Volgens het CPJ-rapport wordt het fundamentele “recht om te weten” en de controlerende rol van de media in een democratie, door Trump in gevaar gebracht. “Het is een Orwelliaans spervuur van woorden die het doel van de journalistiek, mensen die journalistiek beoefenen en de organisatie waarvoor ze werken in diskrediet brengt”, constateert de vroegere CNN-nieuwspresentator Frank Sesno. “Het is een continue aanval op een vrije pers.”

Hoe moeten media en journalisten reageren?
De vraag is: hoe moeten de media en journalisten antwoorden op Trumps pogingen hun geloofwaardigheid kapot te maken? In misschien het interessantste gedeelte van het CPJ-rapport wordt duidelijk hoe het niet moet; niet zelf partijdig worden, feiten en opinies door elkaar halen en je laten leiden door afkeer van Trump. Als de media niet langer de rol van waakhond spelen maar van aanvalshond, dan is er iets mis en dragen journalisten zelf bij aan de polarisatie.

De kunst is om verantwoordelijke, transparante journalistiek blijven bedrijven. Het blijft belangrijk de vele leugens van Trump te fact checken, zonder partijdig te worden. Daarnaast moeten de media assertief voor zichzelf opkomen en voor hun rol in een democratie. Dat kan betekenen dat “de normale relaties tussen media en regering worden opgeschort”.
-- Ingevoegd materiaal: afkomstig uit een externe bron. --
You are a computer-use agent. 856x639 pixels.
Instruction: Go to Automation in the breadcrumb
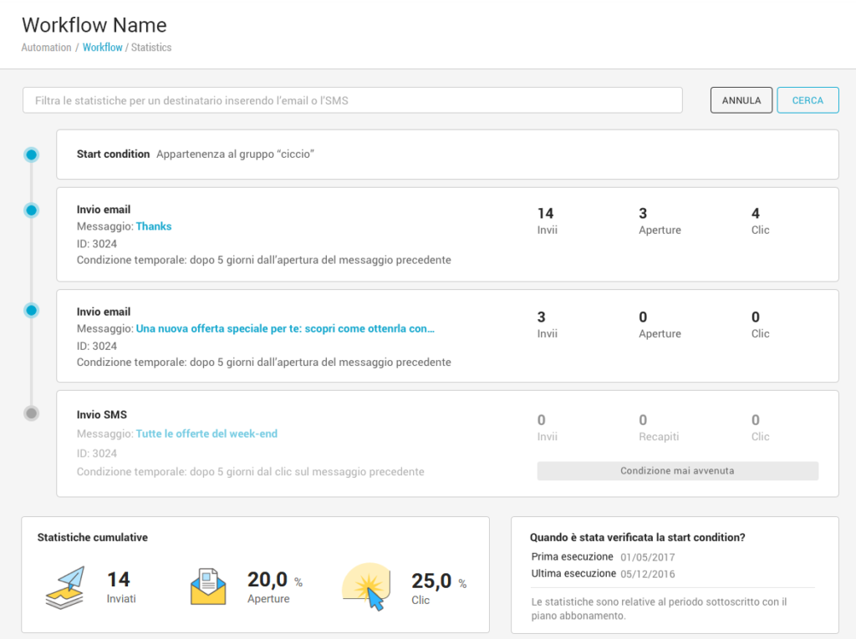[x=46, y=48]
Hoogleraar journalistiek Jay Rosen bepleit dat nieuwsmedia hun berichtgeving over Trump “bijstellen”. Zo zouden de media niet langer zijn toespraken, verkiezingsbijeenkomsten en persconferenties automatisch live moeten verslaan, al is het goed voor de kijkcijfers.

CPJ heeft het rapport voorafgaande aan publicatie aan president Trump gestuurd en gevraagd om een gesprek. In een reeks aanbevelingen wordt de president onder andere gevraagd publiekelijk de rol van een vrije pers in een democratie te erkennen en te benoemen, zeker in tijden van de COVID-19 crisis. Benieuwd wat zijn reactie zal zijn. Mijn voorspelling: dit is een fake rapport, geschreven door een stelletje nitwits.